|Ontario's Kitten Eater-In-Chief|
The story goes something like this. The tone of the campaign was becoming increasingly hostile, with both parties slinging mud at one another through gratuitous attack ads. According to insiders, the PC strategist responsible for this inspired communique intended it as an example of a truly extreme attack ad, and never intended it to go to the press. (There's no account of how much alcohol was involved in the process, but that can only be imagined.) But in an act of collective somnolence, nobody killed the release and by the next morning it was all over the news.
The moral of this story? If you want to get elected, accusing opponent of eating cats - unless of course you have photographic evidence - is definitely the wrong approach.

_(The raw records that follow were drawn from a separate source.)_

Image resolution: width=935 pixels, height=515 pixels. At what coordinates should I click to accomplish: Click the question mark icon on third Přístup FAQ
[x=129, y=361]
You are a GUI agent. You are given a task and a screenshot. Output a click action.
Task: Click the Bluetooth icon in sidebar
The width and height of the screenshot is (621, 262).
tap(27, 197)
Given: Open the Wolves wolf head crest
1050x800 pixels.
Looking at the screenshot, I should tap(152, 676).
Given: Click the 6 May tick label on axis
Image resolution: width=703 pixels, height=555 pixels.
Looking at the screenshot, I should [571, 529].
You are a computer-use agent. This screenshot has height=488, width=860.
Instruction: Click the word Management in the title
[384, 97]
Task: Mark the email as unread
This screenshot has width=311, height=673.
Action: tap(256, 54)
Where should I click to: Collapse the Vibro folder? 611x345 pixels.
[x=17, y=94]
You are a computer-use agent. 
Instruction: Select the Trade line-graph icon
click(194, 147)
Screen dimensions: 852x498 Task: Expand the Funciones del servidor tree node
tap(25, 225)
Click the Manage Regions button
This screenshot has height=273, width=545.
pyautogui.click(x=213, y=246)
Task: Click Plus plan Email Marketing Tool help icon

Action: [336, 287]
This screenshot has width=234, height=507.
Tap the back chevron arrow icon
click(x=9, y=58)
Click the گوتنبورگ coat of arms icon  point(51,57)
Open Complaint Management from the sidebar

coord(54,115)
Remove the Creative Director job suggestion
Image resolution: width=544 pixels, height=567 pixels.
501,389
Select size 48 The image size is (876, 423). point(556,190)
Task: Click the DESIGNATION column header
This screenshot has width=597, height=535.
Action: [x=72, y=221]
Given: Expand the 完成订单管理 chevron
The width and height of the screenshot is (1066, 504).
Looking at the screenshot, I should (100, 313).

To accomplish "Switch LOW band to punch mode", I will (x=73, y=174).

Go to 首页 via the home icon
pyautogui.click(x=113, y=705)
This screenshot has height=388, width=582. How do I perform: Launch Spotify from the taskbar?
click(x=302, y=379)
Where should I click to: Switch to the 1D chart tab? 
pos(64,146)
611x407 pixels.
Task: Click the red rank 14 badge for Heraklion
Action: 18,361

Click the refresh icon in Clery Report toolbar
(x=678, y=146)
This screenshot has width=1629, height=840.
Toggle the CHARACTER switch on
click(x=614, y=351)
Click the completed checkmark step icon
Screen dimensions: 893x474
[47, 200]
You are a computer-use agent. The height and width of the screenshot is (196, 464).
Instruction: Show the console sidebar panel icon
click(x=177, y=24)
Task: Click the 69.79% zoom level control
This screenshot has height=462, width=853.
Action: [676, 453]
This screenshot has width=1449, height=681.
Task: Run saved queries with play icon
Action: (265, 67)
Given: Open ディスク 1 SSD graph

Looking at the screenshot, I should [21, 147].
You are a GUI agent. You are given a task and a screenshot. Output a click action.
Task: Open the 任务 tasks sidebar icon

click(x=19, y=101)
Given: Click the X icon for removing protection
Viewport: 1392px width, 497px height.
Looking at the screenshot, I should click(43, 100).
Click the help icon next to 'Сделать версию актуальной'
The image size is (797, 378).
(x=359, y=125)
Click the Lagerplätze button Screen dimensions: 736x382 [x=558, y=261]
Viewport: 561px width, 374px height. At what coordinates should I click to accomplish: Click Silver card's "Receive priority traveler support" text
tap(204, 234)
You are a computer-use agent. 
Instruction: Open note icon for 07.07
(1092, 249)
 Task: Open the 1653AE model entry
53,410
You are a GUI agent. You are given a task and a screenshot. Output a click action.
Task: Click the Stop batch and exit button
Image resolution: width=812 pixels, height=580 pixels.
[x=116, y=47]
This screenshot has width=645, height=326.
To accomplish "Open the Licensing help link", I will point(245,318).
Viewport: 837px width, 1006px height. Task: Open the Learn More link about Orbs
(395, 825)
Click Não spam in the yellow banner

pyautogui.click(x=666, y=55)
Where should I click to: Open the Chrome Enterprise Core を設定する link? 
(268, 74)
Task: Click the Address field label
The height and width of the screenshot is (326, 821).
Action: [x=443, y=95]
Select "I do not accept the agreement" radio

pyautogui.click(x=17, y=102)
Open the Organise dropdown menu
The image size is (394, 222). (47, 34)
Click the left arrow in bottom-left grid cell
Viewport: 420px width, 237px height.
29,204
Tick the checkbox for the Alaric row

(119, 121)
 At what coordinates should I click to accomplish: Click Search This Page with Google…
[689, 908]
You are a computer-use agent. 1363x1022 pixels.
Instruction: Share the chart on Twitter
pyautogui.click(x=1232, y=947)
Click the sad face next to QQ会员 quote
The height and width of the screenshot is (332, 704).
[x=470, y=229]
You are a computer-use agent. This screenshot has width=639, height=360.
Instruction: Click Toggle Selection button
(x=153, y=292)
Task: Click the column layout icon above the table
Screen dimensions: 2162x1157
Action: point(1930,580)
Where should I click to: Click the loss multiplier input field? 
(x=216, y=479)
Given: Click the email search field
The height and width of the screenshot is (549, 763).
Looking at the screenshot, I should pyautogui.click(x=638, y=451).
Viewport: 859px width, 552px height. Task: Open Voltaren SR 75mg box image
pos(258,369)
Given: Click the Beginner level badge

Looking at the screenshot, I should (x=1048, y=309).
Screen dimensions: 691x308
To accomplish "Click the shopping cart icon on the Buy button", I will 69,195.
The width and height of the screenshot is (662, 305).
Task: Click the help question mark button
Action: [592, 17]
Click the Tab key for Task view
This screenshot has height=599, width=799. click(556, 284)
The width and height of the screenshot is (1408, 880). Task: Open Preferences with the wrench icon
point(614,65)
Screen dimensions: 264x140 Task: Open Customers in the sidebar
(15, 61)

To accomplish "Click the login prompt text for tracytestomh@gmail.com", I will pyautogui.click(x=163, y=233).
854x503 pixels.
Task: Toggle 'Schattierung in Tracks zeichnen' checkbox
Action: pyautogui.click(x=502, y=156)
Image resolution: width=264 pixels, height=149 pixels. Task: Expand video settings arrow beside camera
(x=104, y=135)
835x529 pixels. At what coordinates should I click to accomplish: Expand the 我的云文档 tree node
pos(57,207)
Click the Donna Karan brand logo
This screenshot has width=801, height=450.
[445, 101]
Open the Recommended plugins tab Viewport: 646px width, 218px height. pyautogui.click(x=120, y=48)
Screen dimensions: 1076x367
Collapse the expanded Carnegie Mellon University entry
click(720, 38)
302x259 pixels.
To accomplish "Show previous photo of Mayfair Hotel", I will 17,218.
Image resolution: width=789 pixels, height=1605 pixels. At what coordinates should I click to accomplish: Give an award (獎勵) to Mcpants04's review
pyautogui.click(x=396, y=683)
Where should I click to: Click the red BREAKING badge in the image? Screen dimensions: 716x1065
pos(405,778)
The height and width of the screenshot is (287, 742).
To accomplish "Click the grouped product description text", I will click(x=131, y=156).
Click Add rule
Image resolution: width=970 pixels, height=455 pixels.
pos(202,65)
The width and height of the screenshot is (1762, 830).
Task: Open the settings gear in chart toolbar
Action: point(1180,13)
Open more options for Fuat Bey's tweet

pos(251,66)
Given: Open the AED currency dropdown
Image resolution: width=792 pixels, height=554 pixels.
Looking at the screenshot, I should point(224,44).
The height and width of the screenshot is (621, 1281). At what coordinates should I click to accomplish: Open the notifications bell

Subject: Dear Mister McGuinty September 12, 2003
Dear Mister McGuinty
An Occasional Bulletin from Ernie Eves Campaign Headquarters
There came a fork in "the high road." The Liberals took it.
"Ernie Eves is either incompetent and doesn't know his own platform, or he is purposely misleading Ontario voters." -- Deputy Liberal Leader Sandra "Better Angels of our Nature" Pupatello, September 12, 2003
"The Eves government isn't just incompetent. It can actually put you in the hospital - or worse." -- Hamilton Mountain Liberal MPP Marie "Is Everybody Happy?" Bountrogianni, September 11, 2003
"You can't trust Ernie Eves when it comes to nuclear safety." -- St. Paul's Liberal MPP Michael "China Syndrome" Bryant, September 11, 2003
These jolly, positive, "Who-me-fear-monger?" pronouncements beg a simple question: "Who really speaks for the Ontario Liberal Party?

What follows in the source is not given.